Cosmologists used to have it easy. Not that cosmology was ever easy, of course. But when there weren’t that many sources of data to choose from, a cosmologist didn’t have to worry about how to make a model that fit them all. In the last decade, though, the number of data sets available to researchers has risen greatly. Now, they need to fit data from the Wilkinson Microwave Anisotropy Probe (WMAP), the Sloan Digital Sky Survey (SDSS), the South Pole Telescope (SPT), and many others.

Each one adds to our understanding of the universe, but each was created with different instruments with different strengths and limitations. A model that fits one data set nicely might not match up well with observations from another project. Furthermore, modifying a modeling program to account for new theories is difficult. To top it off, research collaborators around the world might not use the exact same type of computer to compile and run the programs; the same program might produce slightly different results if run on two dissimilar machines.

This is the problem the researchers of the Dark Energy Survey (DES) faced when they were planning for the analysis of their data.
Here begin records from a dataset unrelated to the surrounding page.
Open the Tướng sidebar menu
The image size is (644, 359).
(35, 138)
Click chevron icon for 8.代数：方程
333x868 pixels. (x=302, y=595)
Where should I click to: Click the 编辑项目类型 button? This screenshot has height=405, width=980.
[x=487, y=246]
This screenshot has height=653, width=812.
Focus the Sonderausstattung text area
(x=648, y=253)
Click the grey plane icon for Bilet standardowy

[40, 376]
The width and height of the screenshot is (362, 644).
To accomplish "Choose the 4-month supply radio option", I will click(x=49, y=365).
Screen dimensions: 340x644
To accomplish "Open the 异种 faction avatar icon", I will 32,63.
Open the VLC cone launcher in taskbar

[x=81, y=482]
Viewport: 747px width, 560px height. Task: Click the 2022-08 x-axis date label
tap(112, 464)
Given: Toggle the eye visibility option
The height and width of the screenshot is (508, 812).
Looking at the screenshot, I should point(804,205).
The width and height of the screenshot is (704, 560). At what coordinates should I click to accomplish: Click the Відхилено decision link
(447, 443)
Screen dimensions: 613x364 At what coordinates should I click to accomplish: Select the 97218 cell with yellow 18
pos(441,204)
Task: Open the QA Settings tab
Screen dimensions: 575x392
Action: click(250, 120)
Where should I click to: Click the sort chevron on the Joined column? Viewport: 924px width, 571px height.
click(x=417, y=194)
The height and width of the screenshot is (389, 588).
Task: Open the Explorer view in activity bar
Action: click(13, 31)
DES aims to better understand the accelerating expansion of the universe and uncover the nature of dark energy, the poorly understood substance that makes up a majority of the cosmos, by using observations from a single telescope to attack the problem of dark energy from four different angles (called “probes”). Each probe measures different quantities and has its own errors and biases, and multiple models might be needed to explain all the observations. In addition, the international collaboration—more than 120 scientists from 23 institutions across the world—wanted to make sure their analysis program gives them the same results regardless of what kind of computer it runs on.

The collaboration includes Scott Dodelson, a scientist at Fermilab and professor of astronomy and astrophysics and the Kavli Institute for Cosmological Physics (KICP) at the University of Chicago. Dodelson heads a working group for DES that tried to find a way to provide a consistent and flexible way to analyze their result,  a cosmological modeling program that could account for differences in the probes in their own data set, as well as use data from other experiments. The group, which also includes Joe Zuntz and Sarah Bridle at the University of Manchester, Marc Paterno, Jim Kowalkowski, and Saba Sehrish at Fermilab, and Elise Jennings and Alessandro Manzotti at KICP, turned to the Research Computing Center (RCC) for assistance in designing such a program. In turn, RCC provided them with the services of Douglas Rudd, PhD’07, who had earned his doctorate in astrophysics from UChicago and understood the nuances of both cosmology and computer programming.

The collaboration came up with a program called the Cosmological Survey Inference System, or CosmoSIS for short. They designed it to be modular, with different functions compartmentalized so that researchers could insert new properties or aspects of the model without rewriting the whole program. “The modularity is the key,” says Dodelson. “It enables anyone to stick in his or her own module while making use of much code and many results from other experiments with minimal overhead.”

Another way the team makes sure CosmoSIS is as useful as possible is by making sure “the compiler [gcc], library versions, and the way the user installed the program don't vary in a way that can produce incorrect results,” explains Rudd. To combat that, CosmoSIS is distributed with all of its dependencies, including its own numerical libraries. Rudd says they’re also supporting a limited number of systems that they've tested CosmoSIS on to ensure the packages produce consistent results. He also notes that since it's also an open-source program, he anticipates that its users will also contribute their own modules

CosmoSIS is already available to anyone, though Dodelson says they’re still working on improving the program. The developers are curating a library of new modules that researchers can download and plug in to CosmoSIS—and encouraging others outside DES to contribute their own. So while DES is two years into its projected five-year run of taking data, CosmoSIS will likely long outlive it.